Analytic Functions Concepts in Standard SQL

Analytic Functions Concepts

This topic explains how analytic functions work in BigQuery. For a description of the different analytic functions that BigQuery supports, see the reference topics for navigation functions, numbering functions, and aggregate analytic functions.

In databases, an analytic function is a function that computes aggregate values over a group of rows. Unlike aggregate functions, which return a single aggregate value for a group of rows, analytic functions return a single value for each row by computing the function over a group of input rows.

Analytic functions are a powerful mechanism for succinctly representing complex analytic operations, and they enable efficient evaluations that otherwise would involve expensive self-JOINs or computation outside the SQL query.

Analytic functions are also called "(analytic) window functions" in the SQL standard and some commercial databases. This is because an analytic function is evaluated over a group of rows, referred to as a window or window frame. In some other databases, they may be referred to as Online Analytical Processing (OLAP) functions.

Simplified syntax:

analytic_function_name ( [ argument_list ] )
  OVER (
    [ PARTITION BY partition_expression_list ]
    [ ORDER BY expression [{ ASC | DESC }] [, ...] ]
    [ window_frame_clause ]
  )

An analytic function requires an OVER clause, which defines the window frame that the analytic function is evaluated over. The OVER clause contains the following three optional clauses. BigQuery evaluates the sub-clauses of an OVER clause in the order in which they are written.

  • A PARTITION BY clause divides the input rows into partitions, similar to GROUP BY but without actually combining rows with the same key.
  • An ORDER BY clause specifies the ordering within each partition.
  • A window_frame_clause defines the window frame within the current partition.

The OVER clause can also be empty (OVER()) in which case the window frame includes all input rows.

Analytic functions are evaluated after aggregation (GROUP BY and non-analytic aggregate functions).

Example: Consider a company who wants to create a leaderboard for each department that shows a "seniority ranking" for each employee, i.e. showing which employees have been there the longest. The table Employees contains columns Name, StartDate, and Department.

The following query calculates the rank of each employee within their department:

SELECT firstname, department, startdate,
  RANK() OVER ( PARTITION BY department ORDER BY startdate ) AS rank
FROM Employees;

The conceptual computing process is illustrated in Figure 1.

Markdown image Figure 1: Analytic Function Illustration

BigQuery evaluates the sub-clauses of an OVER clause in the order in which they appear:

  1. PARTITION BY: The table is first split into two partitions by department.
  2. ORDER BY: The employee rows in each partition are ordered by startdate.
  3. Framing: None.

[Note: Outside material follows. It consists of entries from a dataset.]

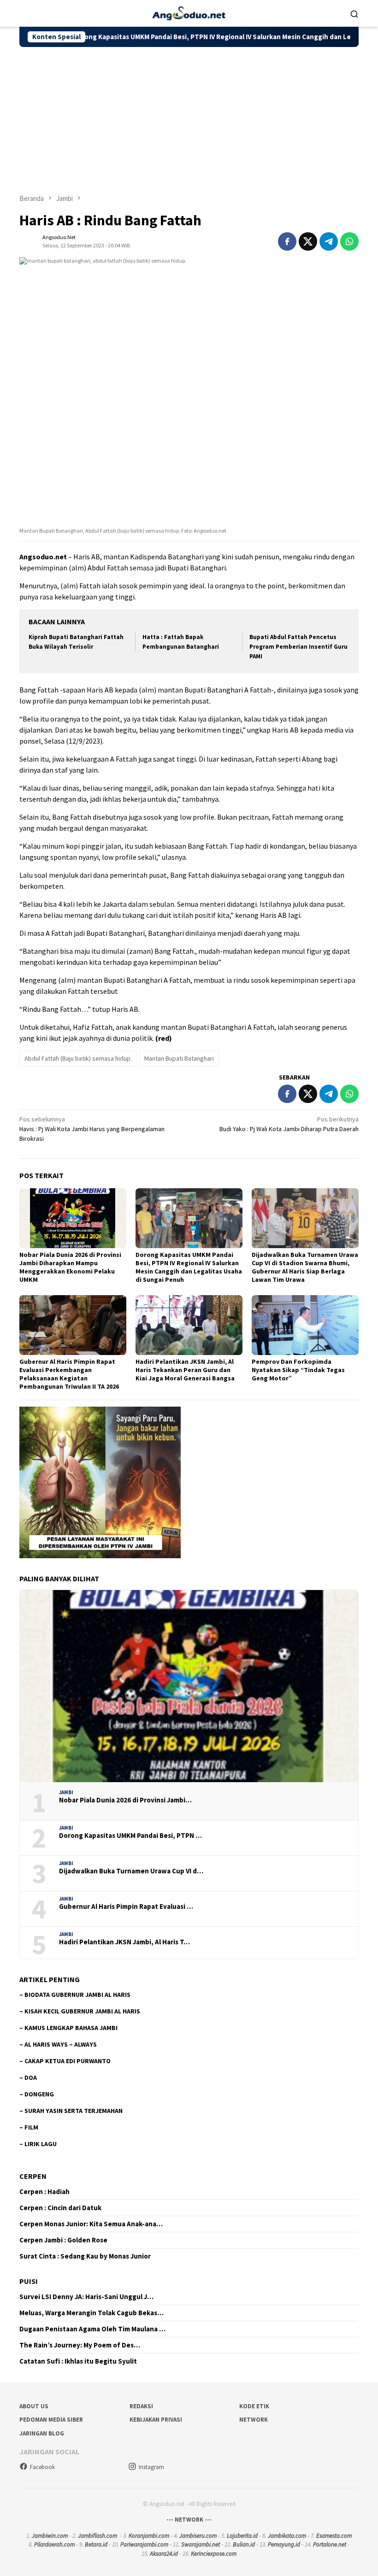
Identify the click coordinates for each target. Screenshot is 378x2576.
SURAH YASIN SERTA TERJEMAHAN (73, 2111)
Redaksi (141, 2406)
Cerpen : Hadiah (44, 2192)
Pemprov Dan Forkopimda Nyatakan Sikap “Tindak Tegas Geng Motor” (298, 1369)
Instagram (151, 2467)
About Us (33, 2406)
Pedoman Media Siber (51, 2419)
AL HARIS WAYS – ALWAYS (60, 2044)
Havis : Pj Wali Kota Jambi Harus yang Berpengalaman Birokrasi (92, 1129)
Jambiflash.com (97, 2536)
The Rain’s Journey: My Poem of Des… (79, 2345)
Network (253, 2419)
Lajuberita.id (242, 2536)
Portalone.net (329, 2544)
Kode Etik (254, 2406)
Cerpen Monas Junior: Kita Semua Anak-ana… (91, 2224)
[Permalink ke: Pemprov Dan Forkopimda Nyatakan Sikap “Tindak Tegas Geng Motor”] (305, 1325)
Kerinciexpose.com (213, 2554)
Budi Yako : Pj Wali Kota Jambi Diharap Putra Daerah (289, 1124)
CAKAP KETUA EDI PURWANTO (67, 2061)
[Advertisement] (189, 116)
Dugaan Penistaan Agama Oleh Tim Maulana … (92, 2329)
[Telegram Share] (328, 241)
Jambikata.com (287, 2536)
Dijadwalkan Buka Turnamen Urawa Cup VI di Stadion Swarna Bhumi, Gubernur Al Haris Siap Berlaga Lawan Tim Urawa (305, 1267)
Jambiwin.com (50, 2536)
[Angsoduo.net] (188, 12)
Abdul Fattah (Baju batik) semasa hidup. (78, 1058)
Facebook (42, 2467)
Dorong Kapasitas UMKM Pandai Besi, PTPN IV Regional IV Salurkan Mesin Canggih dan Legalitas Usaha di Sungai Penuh (190, 37)
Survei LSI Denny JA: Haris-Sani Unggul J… (86, 2297)
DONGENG (39, 2094)
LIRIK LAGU (40, 2144)
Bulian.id (244, 2544)
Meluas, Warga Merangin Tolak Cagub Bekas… (91, 2313)
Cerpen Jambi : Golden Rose (63, 2240)
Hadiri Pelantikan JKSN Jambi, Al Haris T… (124, 1942)
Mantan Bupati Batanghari (179, 1058)
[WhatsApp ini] (349, 241)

The window frame clause is disallowed for RANK(), as it is for all numbering functions.
  4. RANK(): The seniority ranking is computed for each row over the window frame.

Analytic Function Syntax

analytic_function_name ( [ argument_list ] )
  OVER { window_name | ( [ window_specification ] ) }

window_specification:
  [ window_name ]
  [ PARTITION BY partition_expression_list ]
  [ ORDER BY expression [{ ASC | DESC }] [, ...] ]
  [ window_frame_clause ]

window_frame_clause:
{ ROWS | RANGE }
{
  { UNBOUNDED PRECEDING | numeric_expression PRECEDING | CURRENT ROW }
  |
  { BETWEEN window_frame_boundary_start AND window_frame_boundary_end }
}

window_frame_boundary_start:
{ UNBOUNDED PRECEDING | numeric_expression { PRECEDING | FOLLOWING } | CURRENT ROW }

window_frame_boundary_end:
{ UNBOUNDED FOLLOWING | numeric_expression { PRECEDING | FOLLOWING } | CURRENT ROW }

Analytic functions can appear as a scalar expression or a scalar expression operand in only two places in the query:

  • The SELECT list. If the analytic function appears in the SELECT list, its argument_list cannot refer to aliases introduced in the same SELECT list.
  • The ORDER BY clause. If the analytic function appears in the ORDER BY clause of the query, its argument_list can refer to SELECT list aliases.

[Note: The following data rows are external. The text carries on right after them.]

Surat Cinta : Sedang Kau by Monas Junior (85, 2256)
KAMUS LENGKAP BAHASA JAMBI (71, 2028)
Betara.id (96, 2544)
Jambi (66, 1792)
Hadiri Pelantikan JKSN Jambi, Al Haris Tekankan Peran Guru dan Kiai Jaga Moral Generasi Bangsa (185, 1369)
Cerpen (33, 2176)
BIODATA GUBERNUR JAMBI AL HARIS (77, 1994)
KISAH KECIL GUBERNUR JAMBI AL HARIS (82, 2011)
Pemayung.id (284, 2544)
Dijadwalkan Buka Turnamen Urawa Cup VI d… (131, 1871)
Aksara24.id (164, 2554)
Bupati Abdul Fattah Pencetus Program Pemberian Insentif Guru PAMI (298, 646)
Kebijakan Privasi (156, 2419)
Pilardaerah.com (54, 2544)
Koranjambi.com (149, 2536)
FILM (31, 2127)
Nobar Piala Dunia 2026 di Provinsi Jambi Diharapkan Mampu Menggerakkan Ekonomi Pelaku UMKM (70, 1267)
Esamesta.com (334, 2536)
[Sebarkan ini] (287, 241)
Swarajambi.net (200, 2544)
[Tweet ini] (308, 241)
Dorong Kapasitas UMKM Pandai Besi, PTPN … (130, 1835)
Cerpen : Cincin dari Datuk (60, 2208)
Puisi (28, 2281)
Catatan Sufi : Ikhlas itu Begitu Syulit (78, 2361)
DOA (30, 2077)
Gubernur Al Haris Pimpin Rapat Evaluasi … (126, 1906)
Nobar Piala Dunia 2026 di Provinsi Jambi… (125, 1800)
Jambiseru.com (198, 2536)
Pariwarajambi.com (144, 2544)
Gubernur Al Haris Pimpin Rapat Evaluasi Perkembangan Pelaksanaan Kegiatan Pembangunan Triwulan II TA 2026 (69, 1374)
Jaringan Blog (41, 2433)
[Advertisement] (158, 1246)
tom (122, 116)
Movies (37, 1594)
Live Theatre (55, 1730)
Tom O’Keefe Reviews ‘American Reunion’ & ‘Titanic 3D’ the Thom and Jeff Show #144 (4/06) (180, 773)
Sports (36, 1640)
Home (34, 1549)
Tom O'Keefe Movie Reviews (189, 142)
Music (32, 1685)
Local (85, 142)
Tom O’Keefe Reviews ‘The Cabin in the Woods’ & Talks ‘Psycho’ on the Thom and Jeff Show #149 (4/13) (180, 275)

Additionally, an analytic function cannot refer to another analytic function in its argument_list or its OVER clause, even if indirectly through an alias.

Invalid:

SELECT ROW_NUMBER() OVER () AS alias1
FROM Singers
ORDER BY ROW_NUMBER() OVER(PARTITION BY alias1)

In the query above, the analytic function alias1 resolves to an analytic function: ROW_NUMBER() OVER().

OVER Clause

Syntax:

OVER { window_name | ( [ window_specification ] ) }

window_specification:
  [ window_name ]
  [ PARTITION BY partition_expression_list ]
  [ ORDER BY sort_specification_list ]
  [ window_frame_clause ]

The OVER clause has three possible components:

  • PARTITION BY clause
  • ORDER BY clause
  • A window_frame_clause or a window_name, which refers to a window_specification defined in a WINDOW clause.

If the OVER clause is empty, OVER(), the analytic function is computed over a single partition which contains all input rows, meaning that it will produce the same result for each output row.

PARTITION BY Clause

Syntax:

PARTITION BY expression [, ... ]

The PARTITION BY clause breaks up the input rows into separate partitions, over which the analytic function is independently evaluated. Multiple expressions are allowed in the PARTITION BY clause.

The data type of expression must be groupable and support partitioning. This means the expression cannot be any of the following data types:

  • Floating point
  • Struct
  • Array

This list is almost identical to the list of data types that GROUP BY does not support, with the additional exclusion of floating point types (see "Groupable" in the Data Type Properties table at the top of BigQuery Data Types).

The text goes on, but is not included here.